(RAW DATA begins)

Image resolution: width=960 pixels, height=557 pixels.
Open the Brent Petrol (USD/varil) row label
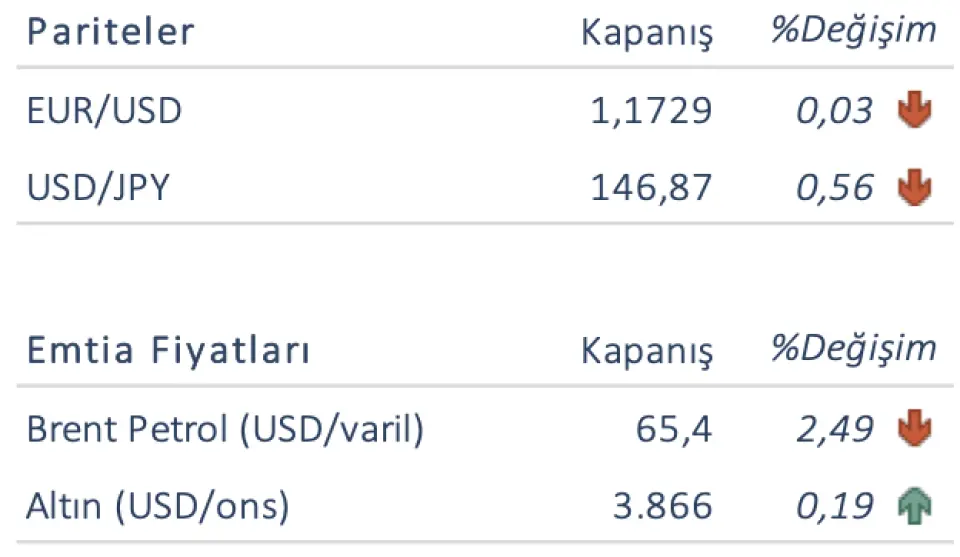tap(226, 430)
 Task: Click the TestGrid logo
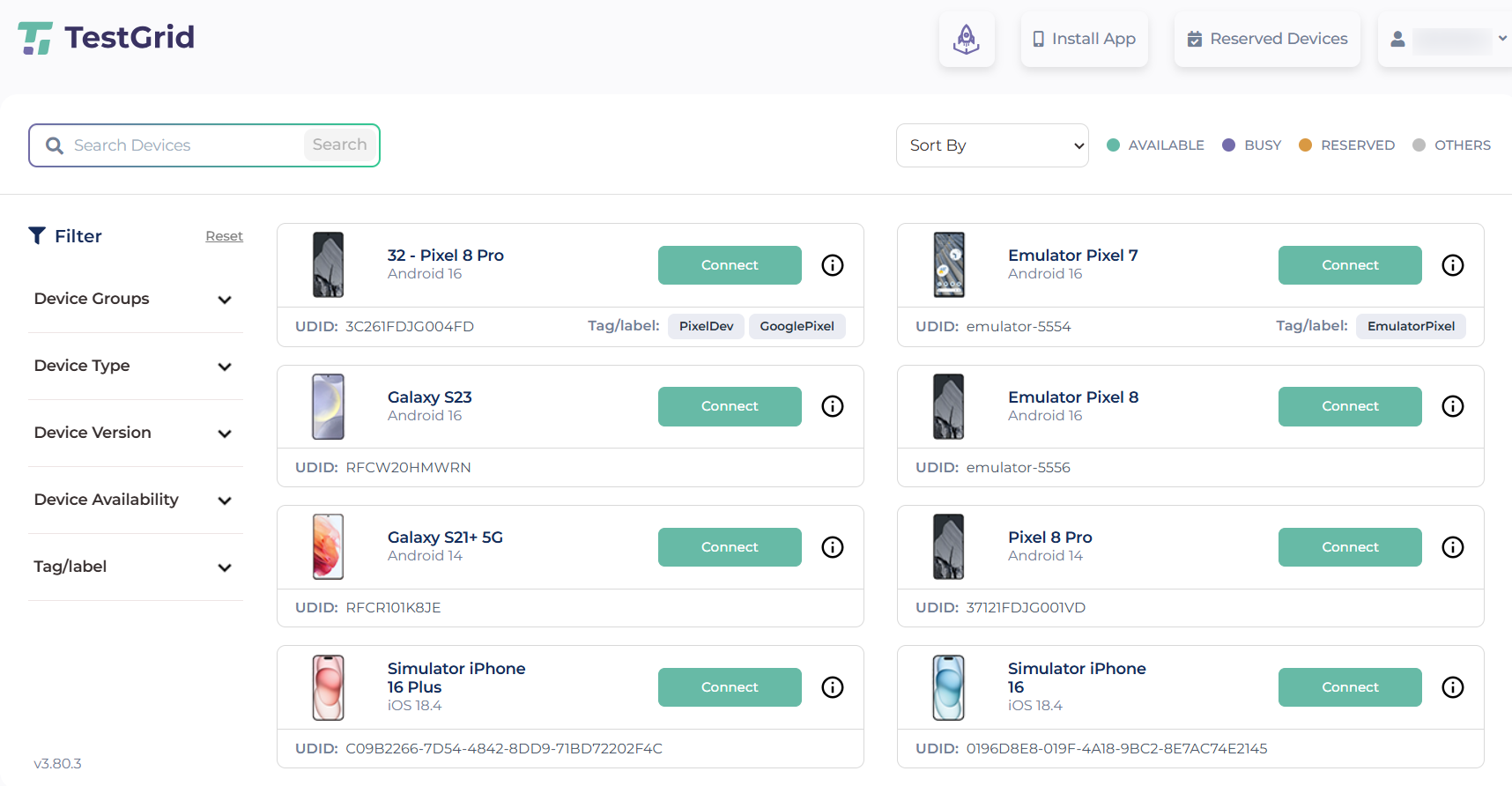tap(107, 38)
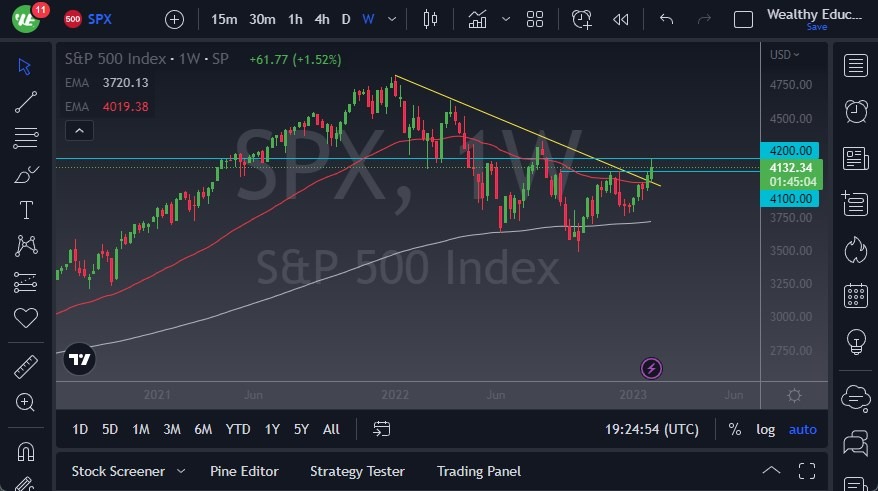The width and height of the screenshot is (878, 491).
Task: Open the candlestick chart style selector
Action: click(x=431, y=19)
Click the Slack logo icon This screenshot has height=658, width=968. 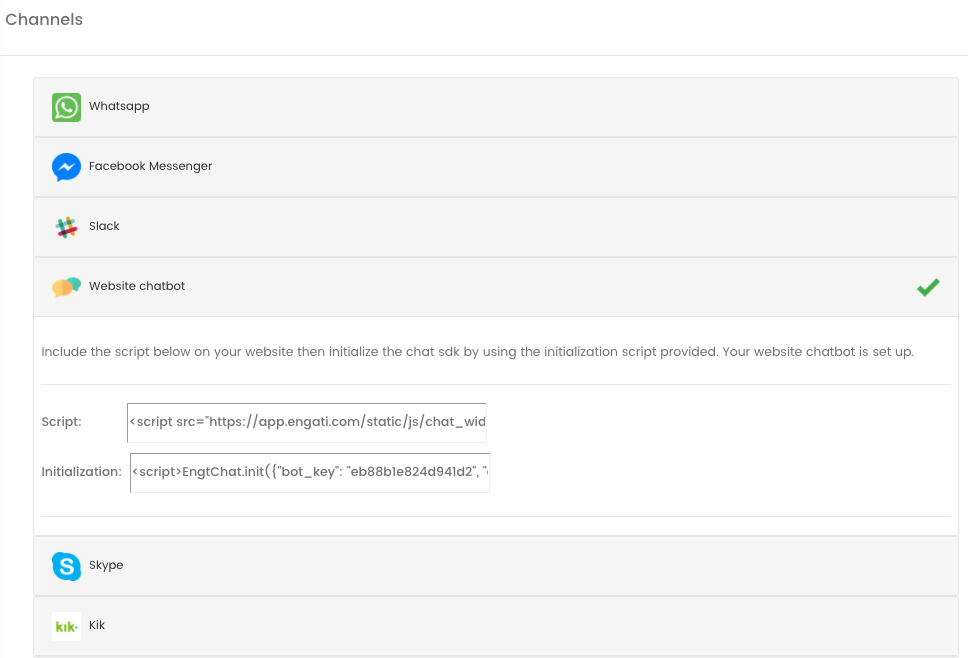click(x=66, y=227)
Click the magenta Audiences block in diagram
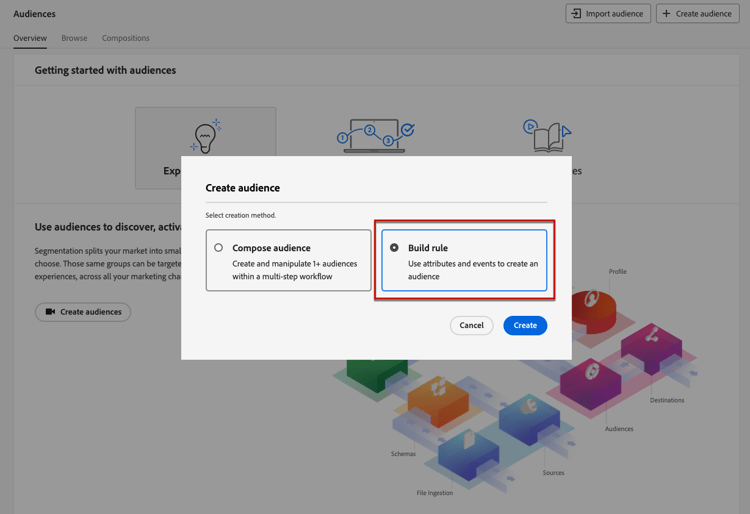 click(x=592, y=380)
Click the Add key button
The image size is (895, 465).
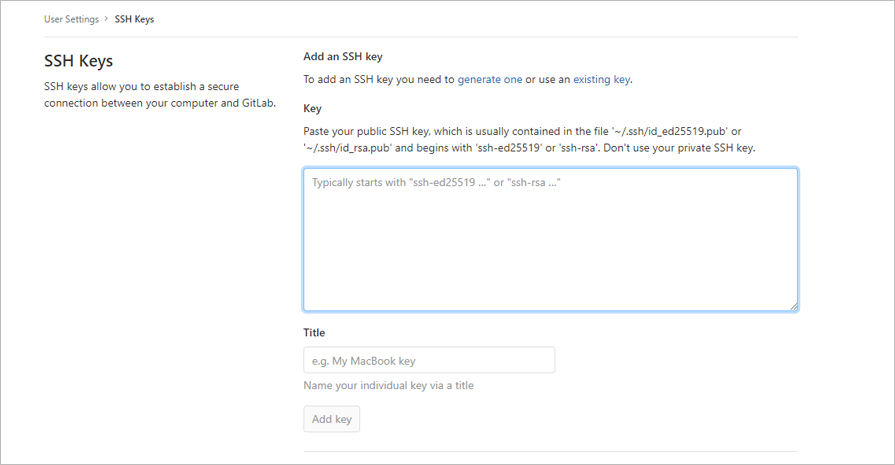pos(332,419)
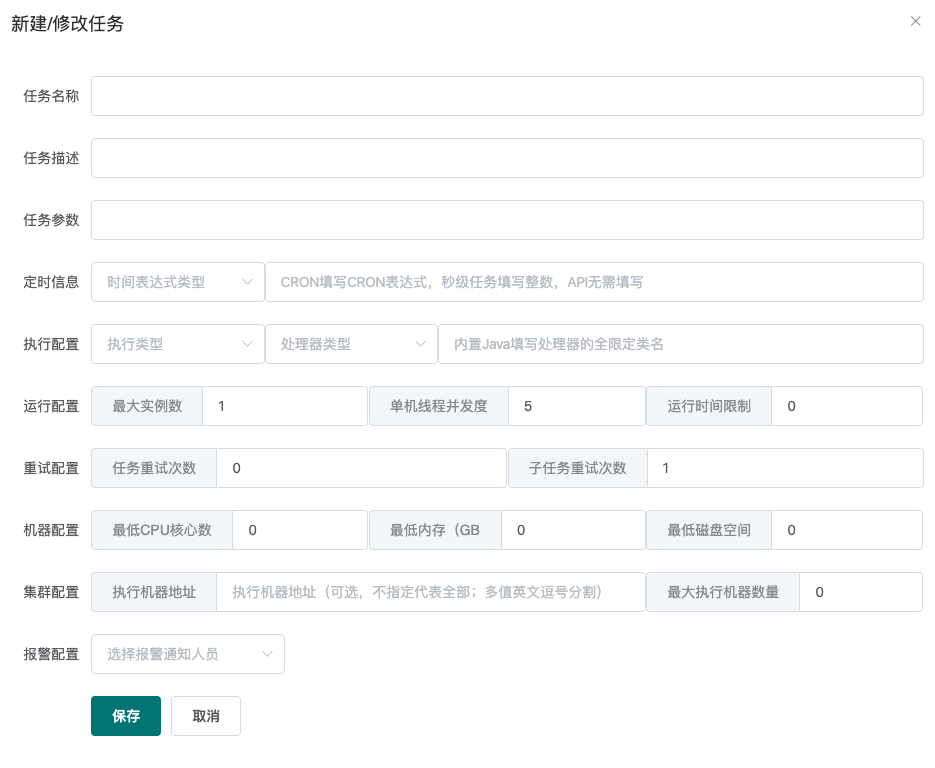Click the 最低CPU核心数 value field
Viewport: 935px width, 768px height.
300,530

(RAW DATA ends)

Please print the span that begins at the line holding "Click the Add key button" and ends at the last line of the data, both ends included, with no pictures.

EXPECTED ANSWER
Click the Add key button
The image size is (895, 465).
pos(332,419)
Click the 最低CPU核心数 value field
Viewport: 935px width, 768px height.
300,530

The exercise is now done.